Кожевникова Валентина Архиповна

 

Кожевникова Валентина Архиповна

Родилась  19.04. 1928  года  на  заимке  Турхан (Трухан)  Маслянинского  района  Новосибирской  области.

Родители:  мать – Гусельникова Татьяна  Тимофеевна    девичестве  Плюснина),  родилась  19 января 1908 года  в  поселке  Котельничи  Вятской  области.

 Отец – Гусельников  Архип  Егорович  в  1907  году. 

…Родилась  я  на  заимке,  заимка  была  небольшая,  не  больше  10  дворов.  Раньше   где  давали  наделы  земли,  там  люди  и  ставили  дома,  там  и  обживались.  В  1935  году  пошла  в  школу  в  первый  класс.  В  школу  приходилось  ходить  в  с.  Большой  Изырак,   за  5  километров  от  заимки.  Зимой  и  весеннюю  распутицу  жили  на  квартирах  в  селе.  В  воскресные  дни  бегали  домой.  Чтобы  не  сбиться  с  пути  зимой  в  узкую  тропинку  ставили  метки – ветки от  берез.  Однажды   произошел  со  мной  такой  случай.  23  февраля  в  школе  был  утренник.  У  меня  было  выступление.  Так  как  я  читала стихи  наизусть  лучше всех,  мне  было  поручено  прочитать    Пушкина  «Сказка  о  рыбаке  и  рыбке».   Иду,  снег  скрипит  под  ногами,  вдруг  навстречу  какая-то  большая  серая  собака.  Я  испугалась   и  тихонечко  отступаю  назад  к  березке,  стоящей  невдалеке,  решила  на  неё забраться.  И  тут  на  моё  счастье  идут  мужики  с  ружьями.  Собака  испугалась  и  побежала  к  лесу.  Мужики  спрашивают  меня – не  испугалась  ли  я  волка?  А  я  даже  не  поняла,  что  это  был  волк.   А  этот  волк  ночью  у  них    задрал  овцу,  вот  они  и  пошли  в  облаву  на  волка.  Это  меня  и  спасло  от  гибели.

» **Цель задания**: Воспроизведите без изменений фрагмент текста о детстве на заимке Турхан от слов «Родители:  мать –» до слов «в  1907  году.» включительно.

» **Перечень данных**:
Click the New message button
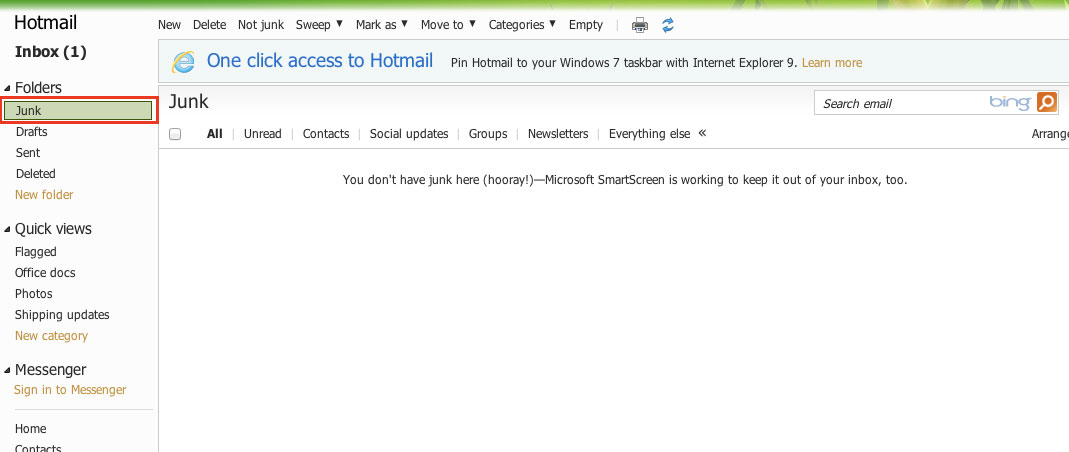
--
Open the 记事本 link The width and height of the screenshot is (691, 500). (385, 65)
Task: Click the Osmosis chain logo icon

» **Решение задания**:
Родители:  мать – Гусельникова Татьяна  Тимофеевна    девичестве  Плюснина),  родилась  19 января 1908 года  в  поселке  Котельничи  Вятской  области.

 Отец – Гусельников  Архип  Егорович  в  1907  году.